Era evidente que se había dado la voz de alarma. Ahora no eran uno sino tres los reflectores que registraban el espacio, a lo largo de las paredes del Instituto. Unos torbellinos de nieve danzaban en su claridad azul. A través de los aullidos del viento se oyeron unos gritos. Alguien blasfemó. Luego, unos motores empezaron a roncar y se oyó un ruido de cadenas: los enormes buldózeres salían del garaje.
—Mira, Kostenko —dijo Piskunov—. Mira bien. Estamos asistiendo a la cacería más extraordinaria de toda la historia humana. ¡Mira bien, Kostenko!
Kostenko le dirigió una mirada de reojo.
Le pareció que unas lágrimas se deslizaban por el rostro del ingeniero. Tal vez a causa del viento.
Entretanto, el ruido de cadenas se había desplazado hacia la derecha. Los buldózeres avanzaban por la calzada. Se distinguían ahora las luces de sus faros.

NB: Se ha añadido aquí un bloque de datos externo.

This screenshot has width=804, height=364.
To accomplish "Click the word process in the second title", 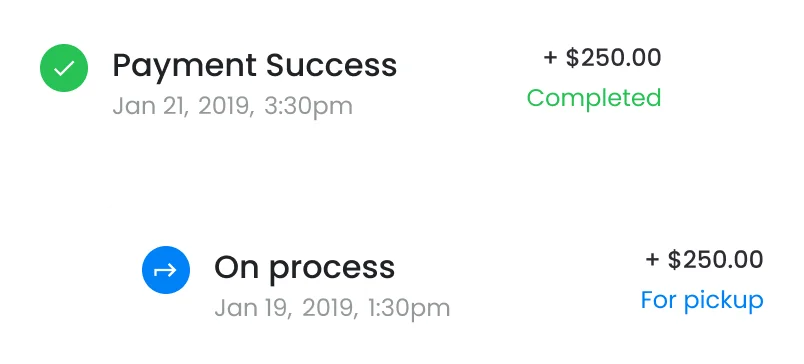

—Cinco contra uno —murmuró Piskunov—. No tiene ninguna posibilidad.
Bruscamente, se produjo un cambio de decorado. El propio Kostenko no supo lo que había cambiado, en el primer momento. La tormenta continuaba aullando, los torbellinos de nieve seguían barriendo el suelo, los motores de los buldózeres roncaban aún, inexorables y amenazadores. Pero los rayos de los reflectores no registraban ya el terreno. Se habían inmovilizado sobre las puertas, abiertas ahora de par en par y cerca de las cuales ya no había nadie.
—¿Qué diablos pasa? —dijo Kostenko.
—Habrá...
Piskunov no terminó la frase. En un mismo impulso los dos corrieron hacia el Instituto. Se encontraban a unos cincuenta metros de las puertas, cuando Piskunov casi chocó con un hombre que corría en sentido contrario, con un fusil en la mano. Asustado, el hombre aulló y dio un salto de costado, pero Piskunov le agarró por el hombro y le paró.
—¿Qué ha pasado?
El hombre, enloquecido, trató de desasirse, pero no tardó en recobrar su sangre fría y masculló una maldición.
—Se ha escapado —dijo—. Ha hundido las puertas y casi ha aplastado a Makeev. Yo voy en busca de refuerzos...
—¿Hacia dónde ha ido?
El miliciano hizo un gesto vago con la mano, señalando a la izquierda.
—Por allí, me parece... Por la calzada...
—Entonces, va a encontrarse con los buldózeres... ¡Corramos!
Súbitamente, surgiendo de la borrasca, algo enorme avanzó hacia ellos. Unas luces rojas y verdes les hicieron parpadear, y una voz enronquecida inquirió, inexpresiva:
—Buenos días, ¿cómo está usted?
—¡Urm! ¡Alto! —gritó Piskunov con voz desesperada.
Kostenko vio que el miliciano corría, que Piskunov levantaba los brazos y agitaba los puños. Luego, la enorme silueta, rodeada de una nube de vapor, pasó por delante de él, levantando mucho los pies, y desapareció entre la nieve.